### Directions for this task
Rewrite only the stretch from the line containing "Given: Click the plus" through the line containing "point(462,900)", substituting "warning" for "caution" and changing nothing else.
────────
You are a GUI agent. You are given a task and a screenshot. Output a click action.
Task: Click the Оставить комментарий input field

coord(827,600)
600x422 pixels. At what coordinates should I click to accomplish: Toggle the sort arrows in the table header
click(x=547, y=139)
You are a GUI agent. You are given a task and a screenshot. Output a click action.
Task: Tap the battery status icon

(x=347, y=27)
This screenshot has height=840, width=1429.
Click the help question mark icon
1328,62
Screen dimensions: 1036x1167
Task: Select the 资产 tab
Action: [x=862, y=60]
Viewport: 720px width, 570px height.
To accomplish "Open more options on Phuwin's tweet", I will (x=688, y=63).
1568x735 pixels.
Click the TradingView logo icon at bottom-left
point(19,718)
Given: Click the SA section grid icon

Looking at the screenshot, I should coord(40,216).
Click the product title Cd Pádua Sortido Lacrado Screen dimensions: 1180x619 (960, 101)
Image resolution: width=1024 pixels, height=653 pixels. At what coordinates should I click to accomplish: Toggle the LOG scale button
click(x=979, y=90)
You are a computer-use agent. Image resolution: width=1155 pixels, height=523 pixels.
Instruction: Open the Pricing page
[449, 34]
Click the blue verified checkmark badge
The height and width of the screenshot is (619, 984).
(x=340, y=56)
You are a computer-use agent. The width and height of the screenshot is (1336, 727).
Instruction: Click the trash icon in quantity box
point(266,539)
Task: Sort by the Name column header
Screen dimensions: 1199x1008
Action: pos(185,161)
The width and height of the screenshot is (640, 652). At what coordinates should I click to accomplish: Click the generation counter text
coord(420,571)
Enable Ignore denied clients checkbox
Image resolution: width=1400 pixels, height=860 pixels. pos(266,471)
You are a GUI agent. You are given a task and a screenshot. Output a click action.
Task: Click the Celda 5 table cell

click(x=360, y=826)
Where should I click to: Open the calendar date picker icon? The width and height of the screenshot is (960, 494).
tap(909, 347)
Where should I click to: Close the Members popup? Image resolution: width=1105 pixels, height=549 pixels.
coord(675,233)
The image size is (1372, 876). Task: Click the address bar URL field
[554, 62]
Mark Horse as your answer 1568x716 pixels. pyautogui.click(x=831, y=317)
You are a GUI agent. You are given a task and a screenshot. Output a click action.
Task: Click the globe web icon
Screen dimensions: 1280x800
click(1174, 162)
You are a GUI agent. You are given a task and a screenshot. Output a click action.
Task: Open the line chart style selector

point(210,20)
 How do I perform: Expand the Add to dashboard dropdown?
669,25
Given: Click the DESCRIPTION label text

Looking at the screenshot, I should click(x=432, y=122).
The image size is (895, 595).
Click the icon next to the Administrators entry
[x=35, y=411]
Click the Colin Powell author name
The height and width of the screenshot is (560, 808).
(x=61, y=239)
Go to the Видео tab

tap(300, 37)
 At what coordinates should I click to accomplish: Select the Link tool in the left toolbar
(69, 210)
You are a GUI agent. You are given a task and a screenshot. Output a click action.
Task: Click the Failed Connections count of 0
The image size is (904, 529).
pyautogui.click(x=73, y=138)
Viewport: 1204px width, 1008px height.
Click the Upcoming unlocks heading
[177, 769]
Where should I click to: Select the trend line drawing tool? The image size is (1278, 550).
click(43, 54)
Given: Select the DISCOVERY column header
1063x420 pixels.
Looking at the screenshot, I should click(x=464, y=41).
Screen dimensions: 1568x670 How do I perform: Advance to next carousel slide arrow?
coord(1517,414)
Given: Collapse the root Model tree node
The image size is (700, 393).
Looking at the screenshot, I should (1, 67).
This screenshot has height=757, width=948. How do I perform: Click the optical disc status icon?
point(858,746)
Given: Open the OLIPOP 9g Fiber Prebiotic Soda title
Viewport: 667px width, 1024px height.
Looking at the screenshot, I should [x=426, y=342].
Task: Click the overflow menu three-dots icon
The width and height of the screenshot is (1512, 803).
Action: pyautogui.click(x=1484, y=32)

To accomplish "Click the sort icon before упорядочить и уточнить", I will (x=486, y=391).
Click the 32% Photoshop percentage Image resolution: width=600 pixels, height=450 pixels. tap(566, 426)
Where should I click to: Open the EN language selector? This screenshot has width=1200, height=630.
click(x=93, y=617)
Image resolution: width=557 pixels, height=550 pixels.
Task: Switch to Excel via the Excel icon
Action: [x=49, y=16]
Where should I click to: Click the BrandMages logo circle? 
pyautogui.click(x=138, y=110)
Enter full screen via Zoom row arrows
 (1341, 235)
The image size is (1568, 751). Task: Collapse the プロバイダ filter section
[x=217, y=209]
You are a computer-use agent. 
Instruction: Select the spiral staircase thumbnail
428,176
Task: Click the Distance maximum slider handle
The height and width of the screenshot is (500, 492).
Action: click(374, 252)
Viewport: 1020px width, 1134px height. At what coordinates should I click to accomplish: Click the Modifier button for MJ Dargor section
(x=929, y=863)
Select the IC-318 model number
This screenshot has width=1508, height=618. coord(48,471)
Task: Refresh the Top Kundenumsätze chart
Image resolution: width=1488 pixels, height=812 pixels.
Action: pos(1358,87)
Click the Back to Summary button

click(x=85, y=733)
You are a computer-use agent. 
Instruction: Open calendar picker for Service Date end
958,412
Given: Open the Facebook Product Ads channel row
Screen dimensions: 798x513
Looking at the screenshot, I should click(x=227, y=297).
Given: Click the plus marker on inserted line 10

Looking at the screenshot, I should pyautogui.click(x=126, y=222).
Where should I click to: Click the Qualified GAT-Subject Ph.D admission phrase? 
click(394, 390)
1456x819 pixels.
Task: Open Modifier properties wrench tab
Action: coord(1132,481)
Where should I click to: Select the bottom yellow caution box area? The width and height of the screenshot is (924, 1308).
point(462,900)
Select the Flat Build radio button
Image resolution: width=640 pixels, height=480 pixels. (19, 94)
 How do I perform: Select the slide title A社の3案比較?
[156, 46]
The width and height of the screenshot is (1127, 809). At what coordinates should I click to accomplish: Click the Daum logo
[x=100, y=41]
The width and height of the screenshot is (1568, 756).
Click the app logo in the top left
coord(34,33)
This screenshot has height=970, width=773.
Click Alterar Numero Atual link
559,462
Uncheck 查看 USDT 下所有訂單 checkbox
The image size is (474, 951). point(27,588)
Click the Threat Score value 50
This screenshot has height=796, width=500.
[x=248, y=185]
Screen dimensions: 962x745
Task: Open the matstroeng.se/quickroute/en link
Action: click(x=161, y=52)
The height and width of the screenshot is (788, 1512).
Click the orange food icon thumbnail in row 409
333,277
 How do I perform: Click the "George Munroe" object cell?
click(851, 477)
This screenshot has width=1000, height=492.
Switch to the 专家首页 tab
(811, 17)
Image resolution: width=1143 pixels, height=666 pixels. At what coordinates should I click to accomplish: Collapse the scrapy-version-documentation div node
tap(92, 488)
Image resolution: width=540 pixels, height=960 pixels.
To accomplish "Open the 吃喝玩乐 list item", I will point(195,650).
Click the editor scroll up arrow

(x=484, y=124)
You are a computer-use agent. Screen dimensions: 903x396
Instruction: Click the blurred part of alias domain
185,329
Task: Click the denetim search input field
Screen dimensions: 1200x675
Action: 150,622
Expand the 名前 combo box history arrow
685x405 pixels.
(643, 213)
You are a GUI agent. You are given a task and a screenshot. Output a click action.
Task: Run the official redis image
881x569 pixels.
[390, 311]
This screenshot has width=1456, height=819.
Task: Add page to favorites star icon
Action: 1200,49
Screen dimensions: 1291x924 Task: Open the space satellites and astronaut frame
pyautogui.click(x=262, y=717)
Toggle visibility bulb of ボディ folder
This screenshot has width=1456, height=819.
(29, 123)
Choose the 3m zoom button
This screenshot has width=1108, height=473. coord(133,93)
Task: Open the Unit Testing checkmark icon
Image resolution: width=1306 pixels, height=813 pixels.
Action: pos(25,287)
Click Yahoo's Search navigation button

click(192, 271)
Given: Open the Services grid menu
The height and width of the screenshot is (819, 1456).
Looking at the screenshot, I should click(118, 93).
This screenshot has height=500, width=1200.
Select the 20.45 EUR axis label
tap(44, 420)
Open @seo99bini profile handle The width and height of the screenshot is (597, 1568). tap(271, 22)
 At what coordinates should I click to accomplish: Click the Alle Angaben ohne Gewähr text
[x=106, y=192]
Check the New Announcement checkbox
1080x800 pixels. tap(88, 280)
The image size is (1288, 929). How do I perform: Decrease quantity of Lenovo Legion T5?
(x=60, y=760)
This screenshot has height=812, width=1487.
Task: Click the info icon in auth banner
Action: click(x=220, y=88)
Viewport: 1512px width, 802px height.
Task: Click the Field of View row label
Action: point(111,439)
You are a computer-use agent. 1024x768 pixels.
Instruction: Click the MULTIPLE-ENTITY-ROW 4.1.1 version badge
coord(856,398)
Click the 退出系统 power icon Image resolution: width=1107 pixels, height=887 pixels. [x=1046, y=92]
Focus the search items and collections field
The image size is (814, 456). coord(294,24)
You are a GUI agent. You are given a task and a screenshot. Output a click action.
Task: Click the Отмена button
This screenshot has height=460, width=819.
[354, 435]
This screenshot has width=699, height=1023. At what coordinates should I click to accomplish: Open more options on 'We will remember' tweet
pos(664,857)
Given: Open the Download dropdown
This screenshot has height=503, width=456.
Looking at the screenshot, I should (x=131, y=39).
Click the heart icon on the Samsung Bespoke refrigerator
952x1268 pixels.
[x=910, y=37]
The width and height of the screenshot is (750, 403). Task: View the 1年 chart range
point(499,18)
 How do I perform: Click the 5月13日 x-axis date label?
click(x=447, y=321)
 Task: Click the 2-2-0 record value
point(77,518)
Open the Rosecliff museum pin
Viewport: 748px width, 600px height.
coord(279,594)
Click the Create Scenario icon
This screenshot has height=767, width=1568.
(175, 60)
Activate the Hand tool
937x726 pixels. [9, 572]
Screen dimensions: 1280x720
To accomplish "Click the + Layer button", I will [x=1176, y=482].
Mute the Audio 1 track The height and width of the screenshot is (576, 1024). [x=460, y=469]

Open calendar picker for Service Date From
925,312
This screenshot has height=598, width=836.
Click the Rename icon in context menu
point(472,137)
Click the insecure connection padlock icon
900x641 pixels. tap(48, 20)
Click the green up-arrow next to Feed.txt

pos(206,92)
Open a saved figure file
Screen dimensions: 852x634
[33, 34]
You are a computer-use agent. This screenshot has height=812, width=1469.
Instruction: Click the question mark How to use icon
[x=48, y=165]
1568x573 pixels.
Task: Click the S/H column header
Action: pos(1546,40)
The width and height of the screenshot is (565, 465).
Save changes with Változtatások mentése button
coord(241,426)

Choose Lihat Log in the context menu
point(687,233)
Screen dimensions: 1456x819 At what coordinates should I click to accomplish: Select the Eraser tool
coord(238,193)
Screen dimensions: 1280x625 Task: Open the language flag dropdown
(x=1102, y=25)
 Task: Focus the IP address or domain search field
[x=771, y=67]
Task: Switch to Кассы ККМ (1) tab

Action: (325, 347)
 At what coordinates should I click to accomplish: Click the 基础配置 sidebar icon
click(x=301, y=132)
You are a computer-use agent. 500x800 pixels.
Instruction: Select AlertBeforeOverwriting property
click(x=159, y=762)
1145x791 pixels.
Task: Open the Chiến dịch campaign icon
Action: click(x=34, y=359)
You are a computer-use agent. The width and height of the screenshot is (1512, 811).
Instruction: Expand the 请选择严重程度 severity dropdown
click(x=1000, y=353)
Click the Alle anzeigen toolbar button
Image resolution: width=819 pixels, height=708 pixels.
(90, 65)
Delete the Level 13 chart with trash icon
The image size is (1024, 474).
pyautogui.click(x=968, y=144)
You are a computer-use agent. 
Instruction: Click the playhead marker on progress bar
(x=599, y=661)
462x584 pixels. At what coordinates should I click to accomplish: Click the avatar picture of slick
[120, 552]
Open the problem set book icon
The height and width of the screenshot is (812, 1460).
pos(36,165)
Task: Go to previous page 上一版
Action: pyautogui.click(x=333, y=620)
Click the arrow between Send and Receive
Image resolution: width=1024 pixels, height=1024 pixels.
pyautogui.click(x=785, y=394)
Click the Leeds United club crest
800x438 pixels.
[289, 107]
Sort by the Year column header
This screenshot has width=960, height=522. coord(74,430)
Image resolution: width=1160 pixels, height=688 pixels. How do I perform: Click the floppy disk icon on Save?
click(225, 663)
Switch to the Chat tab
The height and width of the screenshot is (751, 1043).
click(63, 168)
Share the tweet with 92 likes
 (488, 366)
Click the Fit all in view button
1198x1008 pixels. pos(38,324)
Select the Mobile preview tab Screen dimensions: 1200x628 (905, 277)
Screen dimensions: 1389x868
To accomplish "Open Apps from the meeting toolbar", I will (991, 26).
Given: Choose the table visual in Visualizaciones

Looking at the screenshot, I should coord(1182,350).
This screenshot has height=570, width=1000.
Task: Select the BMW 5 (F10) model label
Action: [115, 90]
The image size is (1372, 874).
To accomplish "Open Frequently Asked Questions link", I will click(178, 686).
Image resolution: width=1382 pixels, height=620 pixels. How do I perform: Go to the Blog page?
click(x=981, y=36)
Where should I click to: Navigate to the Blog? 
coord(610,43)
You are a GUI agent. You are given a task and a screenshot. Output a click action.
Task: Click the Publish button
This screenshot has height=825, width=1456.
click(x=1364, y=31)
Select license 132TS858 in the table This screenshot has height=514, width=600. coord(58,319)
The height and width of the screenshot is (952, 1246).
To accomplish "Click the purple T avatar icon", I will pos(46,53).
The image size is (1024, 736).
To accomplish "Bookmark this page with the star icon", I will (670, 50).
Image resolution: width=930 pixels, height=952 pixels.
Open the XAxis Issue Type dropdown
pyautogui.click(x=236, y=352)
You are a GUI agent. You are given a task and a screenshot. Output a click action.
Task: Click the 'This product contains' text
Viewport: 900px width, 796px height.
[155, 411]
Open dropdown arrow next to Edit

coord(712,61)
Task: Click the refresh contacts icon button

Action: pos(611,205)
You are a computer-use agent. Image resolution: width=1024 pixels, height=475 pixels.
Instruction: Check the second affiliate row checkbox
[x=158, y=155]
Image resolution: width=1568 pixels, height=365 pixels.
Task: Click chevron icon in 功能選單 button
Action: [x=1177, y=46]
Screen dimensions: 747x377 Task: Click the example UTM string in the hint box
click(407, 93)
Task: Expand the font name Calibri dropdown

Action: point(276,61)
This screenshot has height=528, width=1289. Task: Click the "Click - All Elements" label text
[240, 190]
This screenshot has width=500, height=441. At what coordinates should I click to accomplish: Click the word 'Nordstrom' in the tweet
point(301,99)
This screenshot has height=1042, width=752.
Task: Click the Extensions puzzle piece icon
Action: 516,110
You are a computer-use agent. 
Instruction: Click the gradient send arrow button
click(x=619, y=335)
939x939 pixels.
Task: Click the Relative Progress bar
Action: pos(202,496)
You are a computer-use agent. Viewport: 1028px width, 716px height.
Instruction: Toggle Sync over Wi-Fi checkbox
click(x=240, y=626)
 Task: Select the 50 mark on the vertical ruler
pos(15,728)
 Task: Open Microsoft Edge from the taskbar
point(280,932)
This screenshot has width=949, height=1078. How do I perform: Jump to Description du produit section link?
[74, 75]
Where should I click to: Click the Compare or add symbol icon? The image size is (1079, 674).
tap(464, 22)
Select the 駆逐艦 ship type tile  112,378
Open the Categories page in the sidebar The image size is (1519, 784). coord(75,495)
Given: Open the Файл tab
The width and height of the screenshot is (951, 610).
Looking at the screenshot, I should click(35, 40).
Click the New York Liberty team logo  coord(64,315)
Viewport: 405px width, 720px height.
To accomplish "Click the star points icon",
────────
### Solution to the exercise
Given: Click the plus marker on inserted line 10

Looking at the screenshot, I should pyautogui.click(x=126, y=222).
Where should I click to: Click the Qualified GAT-Subject Ph.D admission phrase? 
click(394, 390)
1456x819 pixels.
Task: Open Modifier properties wrench tab
Action: coord(1132,481)
Where should I click to: Select the bottom yellow warning box area? The width and height of the screenshot is (924, 1308).
point(462,900)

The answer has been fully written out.